Format the material from the line containing "Screen dimensions: 441x437" down to its end as a JSON list of strings, one string per line and no entries for blank lines. Leave the pictures out.

-- START Provided entries --

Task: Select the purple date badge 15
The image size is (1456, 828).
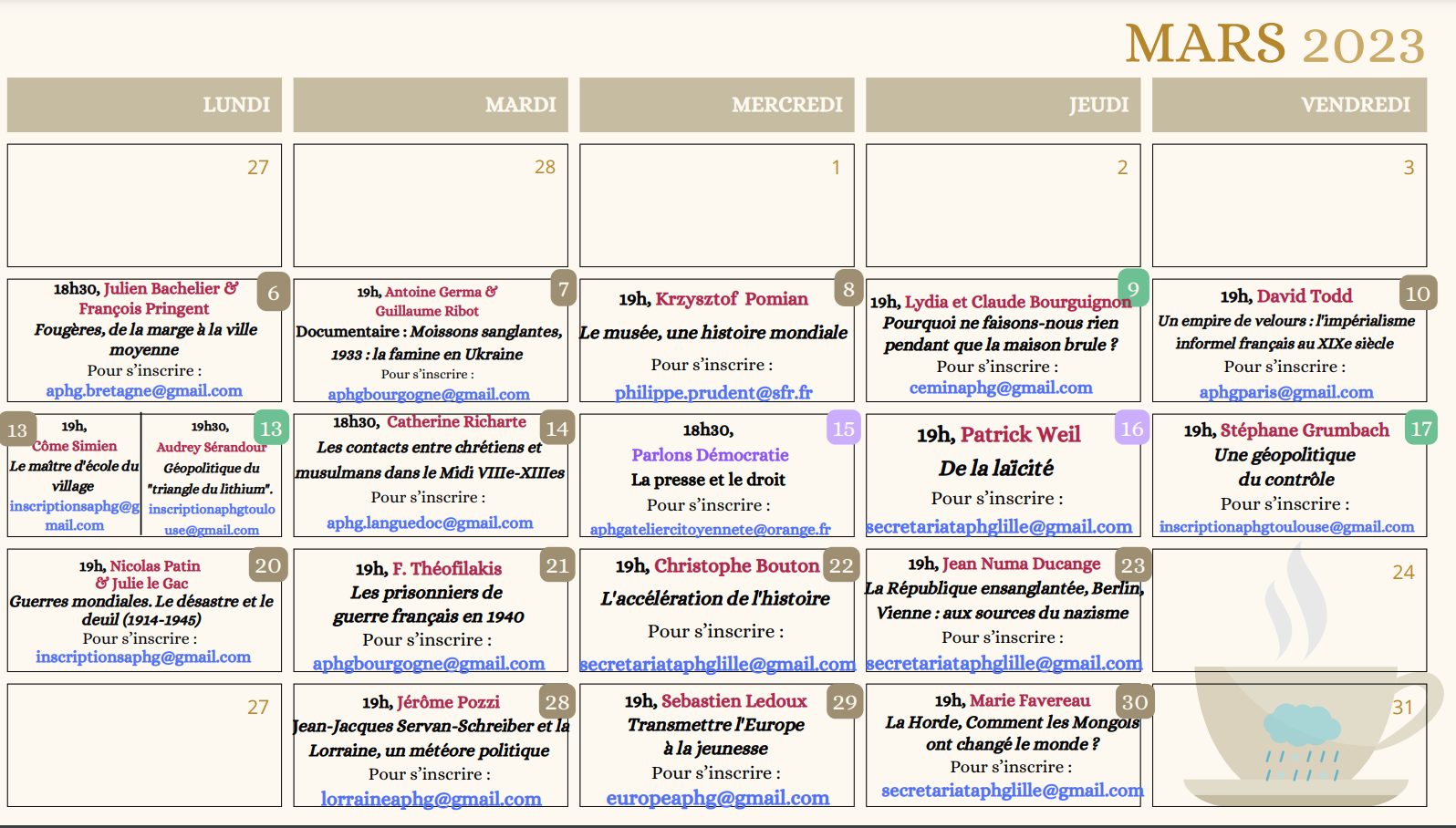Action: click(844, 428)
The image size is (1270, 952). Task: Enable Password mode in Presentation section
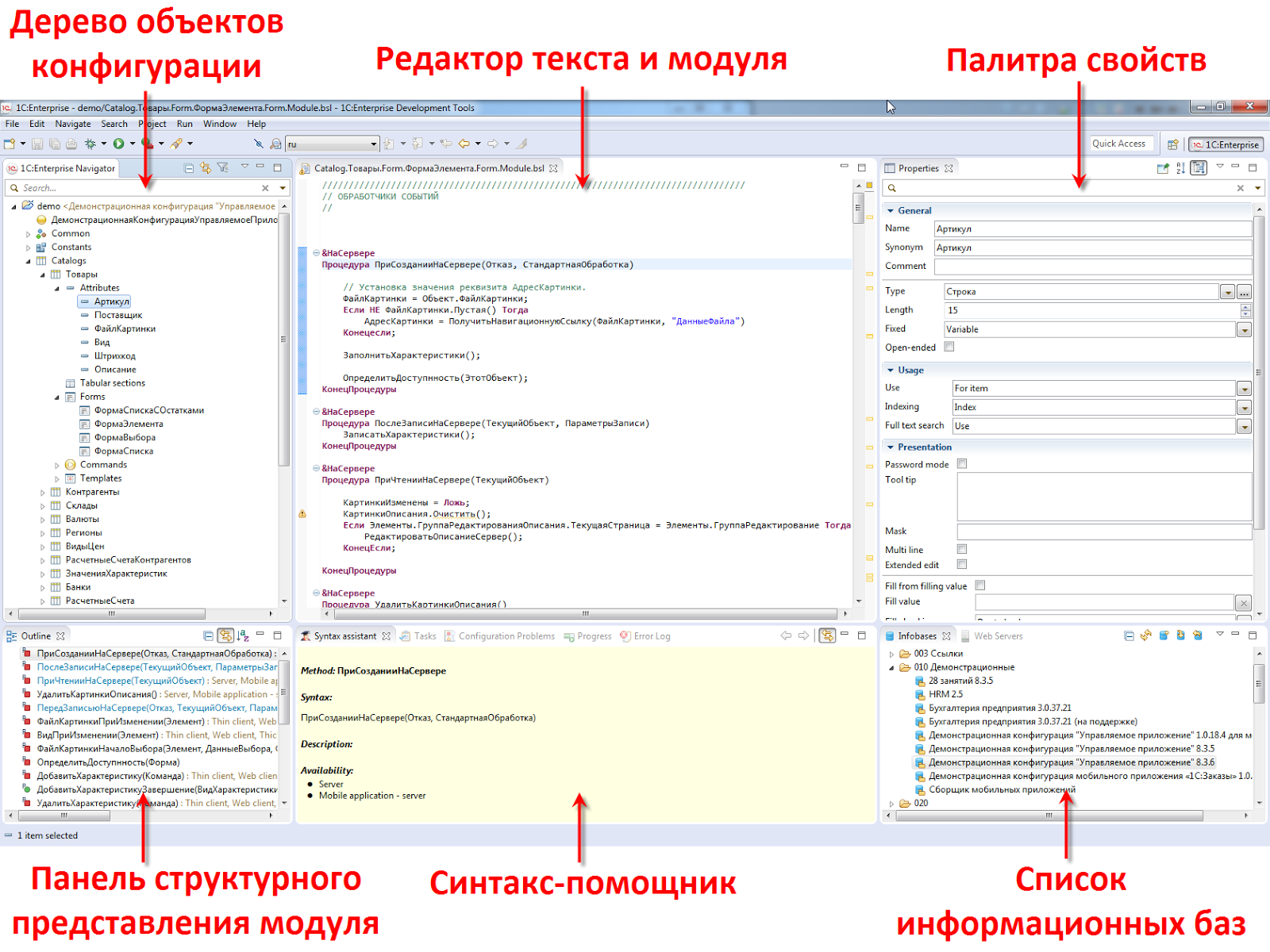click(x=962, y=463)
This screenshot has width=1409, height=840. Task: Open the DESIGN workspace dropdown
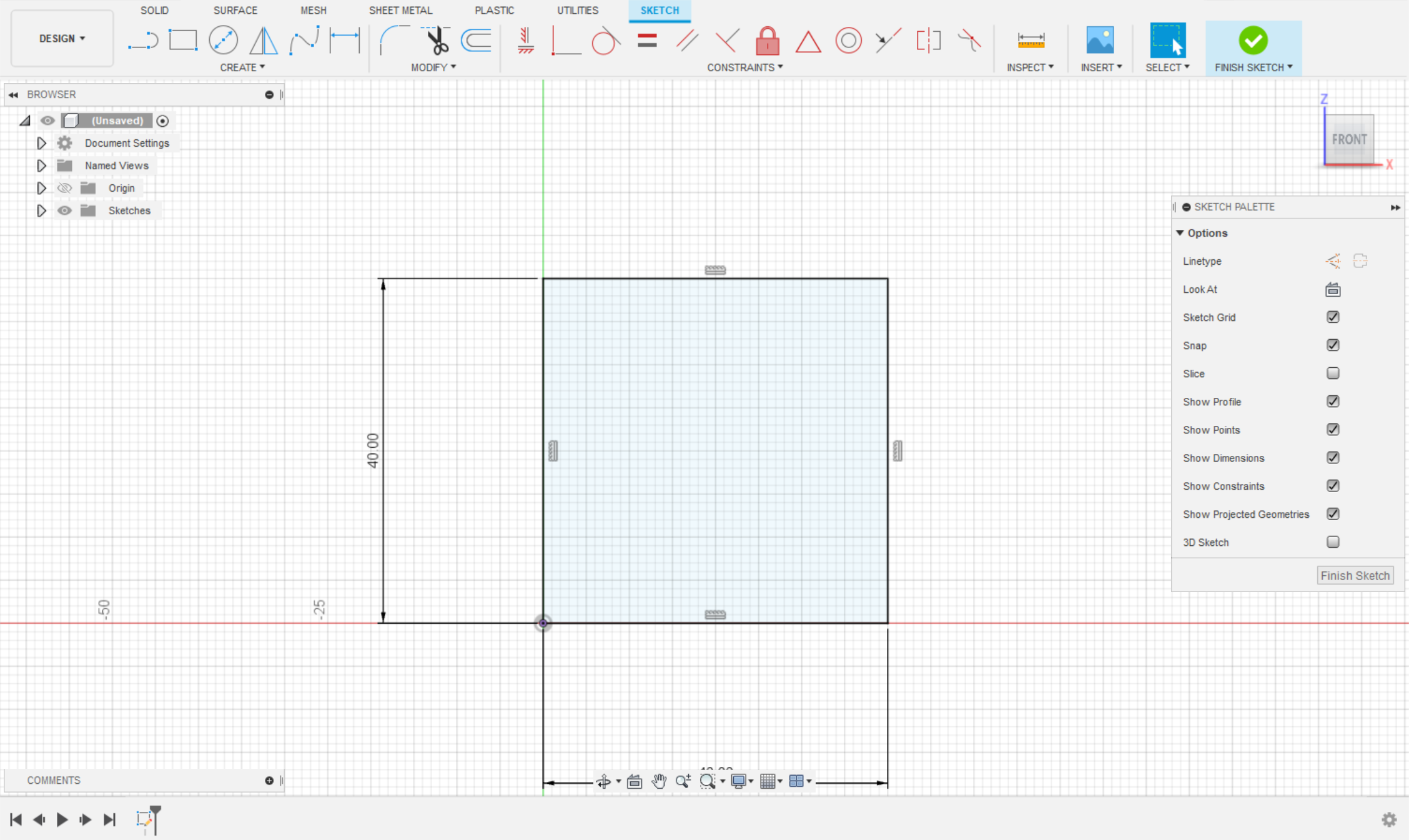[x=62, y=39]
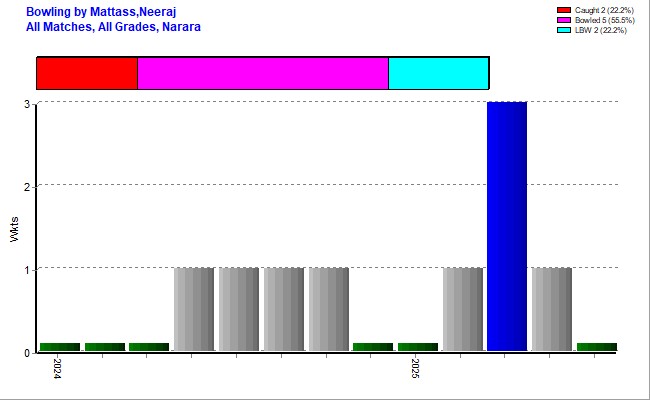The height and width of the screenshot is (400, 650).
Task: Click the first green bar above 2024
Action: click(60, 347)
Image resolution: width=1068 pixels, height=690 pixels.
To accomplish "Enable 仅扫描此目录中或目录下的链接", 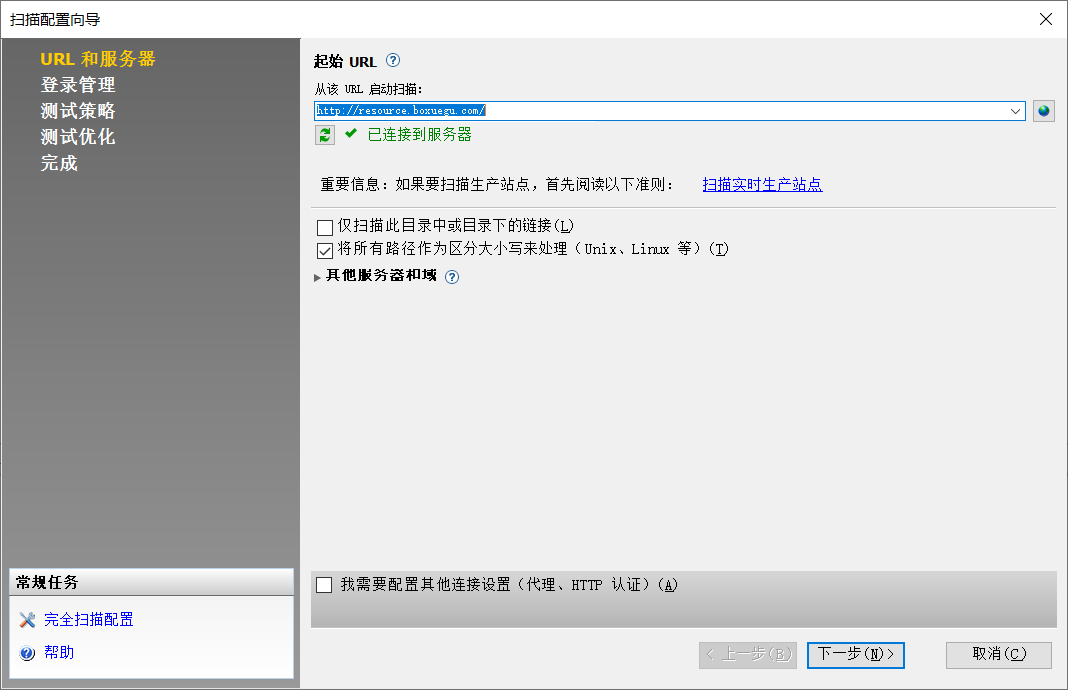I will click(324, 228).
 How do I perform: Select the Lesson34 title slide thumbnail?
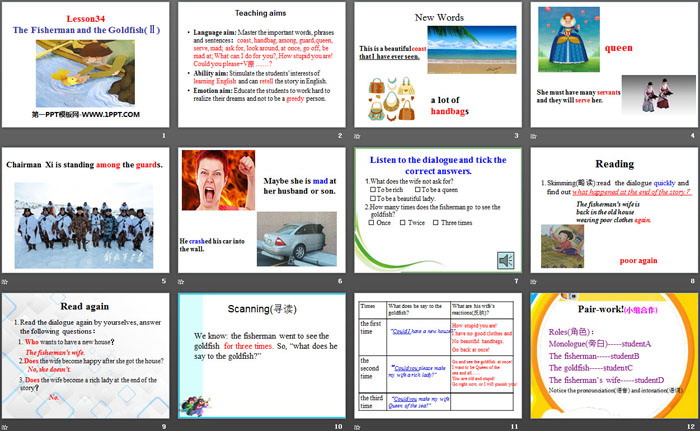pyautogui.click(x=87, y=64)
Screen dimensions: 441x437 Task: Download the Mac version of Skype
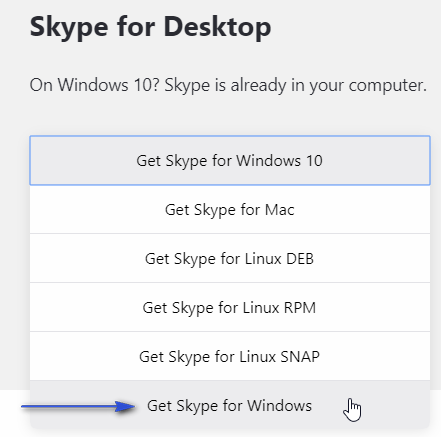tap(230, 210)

-- END Provided entries --

=== Exercise answer ===
[
  "Screen dimensions: 441x437 Task: Download the Mac version of Skype",
  "tap(230, 210)"
]